Following is Bereshit Rabbah, 46:9: R. Yuden says, There are five [conditions here]: If your offspring receive My Divinity, I shall be your G-d and patron, and if not, I will not be your G-d and patron. If they enter the Land they shall receive My Divinity, and if not, they shall not receive My Divinity. If they perform milah, they shall enter the Land... If they accept the Shabbat, they shall enter the Land... Here, G-d decreed the connection between the Land and mitzvot. Only if Israel enter the Land do they receive G-d as their L-rd and Master. Outside the Land, they live under the nations and their harmful cultural influence. This involves Chilul Hashem, because when we live among the nations, under their rule, the nations' gods and culture enjoy superiority. Moreover, the Torah is adulterated by alien, non-Jewish ideas. G-d's becoming Israel's Master is also conditional on their accepting milah, a fundamental mitzvah, whose linkage to a Jew's actual body makes it an inseparable part of him. As our sages said of King David (Menachot 43b): Israel are beloved in that G-d surrounded them with mitzvot: tefillin on their heads and arms, tzitzit on their garments and mezuzot on their doors... When King David entered the bath house and saw himself standing naked, he said, “Woe to me that I stand naked without mitzvot.” Once he recalled the milah on his flesh, he calmed down. G-d wished the Jew to be surrounded with mitzvot every single moment of his life, so that he would always be holy and complete. He, therefore, established a mitzvah for his body to be an essential part of the person himself. That way, he would always be accompanied by a mitzvah. Likewise, G-d wished Israel to dwell always within a mitzvah. He, therefore, established the mitzvah of living in Eretz Yisrael. Thus, G-d tied the mitzvah of milah to Eretz Yisrael, and together, they were the first brit, or covenant, that G-d forged between Himself and Abraham, father of the nation.

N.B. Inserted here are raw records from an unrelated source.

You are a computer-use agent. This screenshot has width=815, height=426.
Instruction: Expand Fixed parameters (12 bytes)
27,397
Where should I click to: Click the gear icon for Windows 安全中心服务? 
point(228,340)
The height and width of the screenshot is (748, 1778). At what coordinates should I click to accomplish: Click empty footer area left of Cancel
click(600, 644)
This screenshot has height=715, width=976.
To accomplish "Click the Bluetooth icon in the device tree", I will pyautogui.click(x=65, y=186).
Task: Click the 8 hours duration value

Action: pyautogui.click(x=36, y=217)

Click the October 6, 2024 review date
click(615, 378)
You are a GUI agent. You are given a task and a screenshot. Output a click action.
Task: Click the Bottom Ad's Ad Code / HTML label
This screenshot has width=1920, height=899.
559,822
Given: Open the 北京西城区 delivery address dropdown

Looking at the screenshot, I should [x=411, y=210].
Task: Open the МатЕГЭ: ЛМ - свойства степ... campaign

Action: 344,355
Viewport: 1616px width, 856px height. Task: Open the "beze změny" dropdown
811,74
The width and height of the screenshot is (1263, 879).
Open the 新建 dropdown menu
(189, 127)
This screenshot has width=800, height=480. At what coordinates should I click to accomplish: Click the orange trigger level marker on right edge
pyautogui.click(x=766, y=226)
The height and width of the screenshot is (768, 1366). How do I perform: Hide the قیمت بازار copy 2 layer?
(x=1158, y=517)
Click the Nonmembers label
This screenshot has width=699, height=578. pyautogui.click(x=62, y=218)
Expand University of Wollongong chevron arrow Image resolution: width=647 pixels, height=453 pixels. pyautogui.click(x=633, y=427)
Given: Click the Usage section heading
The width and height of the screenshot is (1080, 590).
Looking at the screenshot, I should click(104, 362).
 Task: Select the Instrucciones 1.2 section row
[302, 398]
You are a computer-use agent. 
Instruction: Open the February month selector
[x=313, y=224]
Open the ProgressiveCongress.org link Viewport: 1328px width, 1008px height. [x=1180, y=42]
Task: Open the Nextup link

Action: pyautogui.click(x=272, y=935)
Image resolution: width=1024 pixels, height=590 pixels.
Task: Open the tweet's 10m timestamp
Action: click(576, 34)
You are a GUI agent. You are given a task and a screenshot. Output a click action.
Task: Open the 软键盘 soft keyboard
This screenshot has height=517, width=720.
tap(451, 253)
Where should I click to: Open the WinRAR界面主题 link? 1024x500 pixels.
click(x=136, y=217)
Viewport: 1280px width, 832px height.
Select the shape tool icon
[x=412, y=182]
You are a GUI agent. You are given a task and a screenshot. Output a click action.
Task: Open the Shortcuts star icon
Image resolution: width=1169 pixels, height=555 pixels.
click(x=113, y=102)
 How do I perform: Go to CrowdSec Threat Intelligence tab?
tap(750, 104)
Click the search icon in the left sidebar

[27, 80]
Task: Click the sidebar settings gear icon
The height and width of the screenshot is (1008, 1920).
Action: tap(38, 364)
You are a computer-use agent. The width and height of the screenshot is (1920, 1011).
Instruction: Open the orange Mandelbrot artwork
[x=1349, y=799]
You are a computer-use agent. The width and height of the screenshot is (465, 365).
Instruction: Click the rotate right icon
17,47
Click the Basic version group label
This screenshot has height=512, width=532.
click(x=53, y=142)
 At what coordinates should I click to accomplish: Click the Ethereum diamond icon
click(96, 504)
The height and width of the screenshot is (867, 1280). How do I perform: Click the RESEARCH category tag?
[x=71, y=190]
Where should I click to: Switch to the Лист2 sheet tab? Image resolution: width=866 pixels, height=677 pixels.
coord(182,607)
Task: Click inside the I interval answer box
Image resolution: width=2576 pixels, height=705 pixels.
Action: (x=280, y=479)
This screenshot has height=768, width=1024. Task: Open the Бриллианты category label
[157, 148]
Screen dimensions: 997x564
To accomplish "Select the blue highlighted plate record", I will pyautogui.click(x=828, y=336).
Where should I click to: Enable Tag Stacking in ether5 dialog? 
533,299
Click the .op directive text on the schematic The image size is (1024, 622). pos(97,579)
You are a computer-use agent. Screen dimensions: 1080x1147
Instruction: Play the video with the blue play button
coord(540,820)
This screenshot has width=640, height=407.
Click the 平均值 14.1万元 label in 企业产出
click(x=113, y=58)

G-d feared leaving the Jew free of mitzvot even a single moment. Not only would that leave him without holiness, but he would be exposed to the influence of the nations and the alien culture. G-d, therefore, affixed milah upon the Jew's flesh so that he would always be accompanied by a mitzvah. Milah is a mitzvah which enters a Jew's body, and Eretz Yisrael is a mitzvah into which a Jew enters. Why were both necessary? So that Israel would always be set apart from the nations, and so they would thereby safeguard their holiness completely and properly. For that reason, Israel could not enter the Land until they were circumcised, because milah and Eretz Yisrael are linked to each other through their keeping the Jew separate.

G-d ordained that Jews must perform circumcision, and in practice there are two types, one applying to the foreskin, the other to the heart. Of the first it says, “Ye shall be circumcised in the flesh of your foreskin” (Gen. 17:11), and of the second, “Circumcise the foreskin of your heart” (Deut. 10:16). Circumcision serves to soften man's pride, his physical and psychological strength, the arrogance of, “My power and the might of my hand has gotten me this wealth” (Deut. 8:17). Circumcision serves to complete the Jew. As long as he is uncircumcised, he is flawed, as though missing part of his body. This holds a great moral lesson. When a Jew gives up something of himself, that is precisely when he becomes perfect and complete. Before Abraham's circumcision, G-d said to him, “Walk before Me and you shall be perfect” (Gen. 17:1). Our sages comment (Nedarim 31b), “Great is circumcision, for with all the mitzvot Abraham performed, he was not called 'perfect' until he was circumcised.” Rashi comments, “As long as your foreskin is in place, you are flawed.” And Nedarim 31b further teaches, “Great is circumcision, for if not for it, G-d would not have created the world: “Thus says the L-rd: 'If not for My covenant [brit] day and night, I would not have set Heaven and Earth in motion' (Jeremiah 33:25)”. The reason circumcision is related to in this way is clear. It is G-d's mark that man has subjugated his body and his energies to Him. It is also clear that everything said regarding circumcision of the foreskin applies to circumcision of the heart. Both act to weaken man's arrogance and lust, suppress his passions and subjugate him to the service of G-d.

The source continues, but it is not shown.